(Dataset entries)
————————
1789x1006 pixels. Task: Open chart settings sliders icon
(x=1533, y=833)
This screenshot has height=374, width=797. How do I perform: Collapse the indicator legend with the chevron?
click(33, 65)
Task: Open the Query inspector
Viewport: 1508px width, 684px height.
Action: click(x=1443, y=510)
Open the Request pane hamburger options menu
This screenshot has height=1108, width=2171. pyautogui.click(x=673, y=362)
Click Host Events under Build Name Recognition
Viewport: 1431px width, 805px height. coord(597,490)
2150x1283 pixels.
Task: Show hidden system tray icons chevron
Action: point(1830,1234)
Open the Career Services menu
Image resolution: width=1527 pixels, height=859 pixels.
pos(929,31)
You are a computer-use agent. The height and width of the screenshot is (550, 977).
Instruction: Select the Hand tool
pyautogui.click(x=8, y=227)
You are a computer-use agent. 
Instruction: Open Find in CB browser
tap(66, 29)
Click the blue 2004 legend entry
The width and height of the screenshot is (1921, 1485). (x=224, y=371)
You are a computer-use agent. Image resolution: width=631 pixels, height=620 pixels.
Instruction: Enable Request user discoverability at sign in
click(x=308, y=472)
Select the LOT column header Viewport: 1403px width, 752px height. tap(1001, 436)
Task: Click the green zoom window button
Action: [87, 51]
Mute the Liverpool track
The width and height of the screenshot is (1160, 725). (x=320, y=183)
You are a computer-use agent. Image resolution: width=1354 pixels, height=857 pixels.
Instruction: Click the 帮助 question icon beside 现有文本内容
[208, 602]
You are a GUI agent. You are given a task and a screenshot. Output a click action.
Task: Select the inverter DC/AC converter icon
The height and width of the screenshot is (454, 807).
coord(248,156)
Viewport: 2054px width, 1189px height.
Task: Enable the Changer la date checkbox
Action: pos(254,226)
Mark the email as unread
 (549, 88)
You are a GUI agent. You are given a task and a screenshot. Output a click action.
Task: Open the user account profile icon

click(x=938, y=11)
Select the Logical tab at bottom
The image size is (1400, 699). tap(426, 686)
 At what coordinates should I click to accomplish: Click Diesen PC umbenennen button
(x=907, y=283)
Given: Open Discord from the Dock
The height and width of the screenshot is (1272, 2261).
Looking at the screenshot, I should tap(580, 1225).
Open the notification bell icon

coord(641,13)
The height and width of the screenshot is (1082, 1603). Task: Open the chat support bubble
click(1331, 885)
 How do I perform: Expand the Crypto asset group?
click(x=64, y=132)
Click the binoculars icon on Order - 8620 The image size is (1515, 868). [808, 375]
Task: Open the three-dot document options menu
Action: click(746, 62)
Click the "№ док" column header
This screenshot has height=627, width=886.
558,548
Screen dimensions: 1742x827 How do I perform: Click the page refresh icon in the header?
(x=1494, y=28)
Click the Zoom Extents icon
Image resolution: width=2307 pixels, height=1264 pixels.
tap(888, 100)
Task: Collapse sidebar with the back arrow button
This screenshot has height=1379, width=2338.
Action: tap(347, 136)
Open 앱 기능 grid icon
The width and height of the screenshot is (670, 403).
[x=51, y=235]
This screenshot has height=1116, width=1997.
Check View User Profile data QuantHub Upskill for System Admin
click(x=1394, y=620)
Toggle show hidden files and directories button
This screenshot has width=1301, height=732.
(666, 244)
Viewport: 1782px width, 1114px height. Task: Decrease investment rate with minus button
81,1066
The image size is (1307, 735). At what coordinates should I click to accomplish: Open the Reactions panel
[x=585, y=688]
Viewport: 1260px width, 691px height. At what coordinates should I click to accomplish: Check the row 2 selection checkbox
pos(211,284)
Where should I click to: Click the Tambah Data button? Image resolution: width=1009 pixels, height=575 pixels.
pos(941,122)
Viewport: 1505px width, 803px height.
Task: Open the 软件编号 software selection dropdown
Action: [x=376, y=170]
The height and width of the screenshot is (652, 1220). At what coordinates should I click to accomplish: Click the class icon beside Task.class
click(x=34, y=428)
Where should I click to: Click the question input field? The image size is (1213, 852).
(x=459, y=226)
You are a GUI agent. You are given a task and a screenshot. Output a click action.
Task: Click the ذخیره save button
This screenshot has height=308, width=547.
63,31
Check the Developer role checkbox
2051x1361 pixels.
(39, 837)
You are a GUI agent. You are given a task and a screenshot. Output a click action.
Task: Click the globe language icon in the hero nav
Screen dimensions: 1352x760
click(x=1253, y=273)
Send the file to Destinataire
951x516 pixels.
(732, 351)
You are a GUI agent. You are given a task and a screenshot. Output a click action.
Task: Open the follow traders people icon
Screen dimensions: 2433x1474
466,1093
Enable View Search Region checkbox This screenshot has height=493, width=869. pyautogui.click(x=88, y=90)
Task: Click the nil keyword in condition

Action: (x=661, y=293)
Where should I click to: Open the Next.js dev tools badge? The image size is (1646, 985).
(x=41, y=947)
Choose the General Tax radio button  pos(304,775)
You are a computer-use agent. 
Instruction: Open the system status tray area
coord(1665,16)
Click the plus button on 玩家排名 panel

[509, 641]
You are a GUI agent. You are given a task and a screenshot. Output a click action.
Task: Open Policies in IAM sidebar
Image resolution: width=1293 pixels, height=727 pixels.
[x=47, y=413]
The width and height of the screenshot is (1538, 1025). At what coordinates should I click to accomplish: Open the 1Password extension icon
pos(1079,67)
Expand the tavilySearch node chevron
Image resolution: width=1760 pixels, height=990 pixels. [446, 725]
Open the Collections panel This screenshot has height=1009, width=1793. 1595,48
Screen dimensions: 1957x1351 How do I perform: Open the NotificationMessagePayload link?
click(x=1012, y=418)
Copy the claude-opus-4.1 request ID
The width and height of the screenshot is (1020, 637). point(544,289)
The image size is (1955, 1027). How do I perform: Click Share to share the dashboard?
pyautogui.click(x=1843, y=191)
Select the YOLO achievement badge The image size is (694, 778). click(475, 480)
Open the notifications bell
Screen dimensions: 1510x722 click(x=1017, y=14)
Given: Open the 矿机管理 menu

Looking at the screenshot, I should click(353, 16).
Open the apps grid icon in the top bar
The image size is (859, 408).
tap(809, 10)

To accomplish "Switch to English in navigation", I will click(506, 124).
————————
(PROBLEM)
Within the data above, the lines from the one with "This screenshot has height=308, width=547." to the one with "Enable View Search" must be repeated exactly; no other line belongs in the answer.

(RESPONSE)
This screenshot has height=308, width=547.
63,31
Check the Developer role checkbox
2051x1361 pixels.
(39, 837)
You are a GUI agent. You are given a task and a screenshot. Output a click action.
Task: Click the globe language icon in the hero nav
Screen dimensions: 1352x760
click(x=1253, y=273)
Send the file to Destinataire
951x516 pixels.
(732, 351)
You are a GUI agent. You are given a task and a screenshot. Output a click action.
Task: Open the follow traders people icon
Screen dimensions: 2433x1474
466,1093
Enable View Search Region checkbox This screenshot has height=493, width=869. pyautogui.click(x=88, y=90)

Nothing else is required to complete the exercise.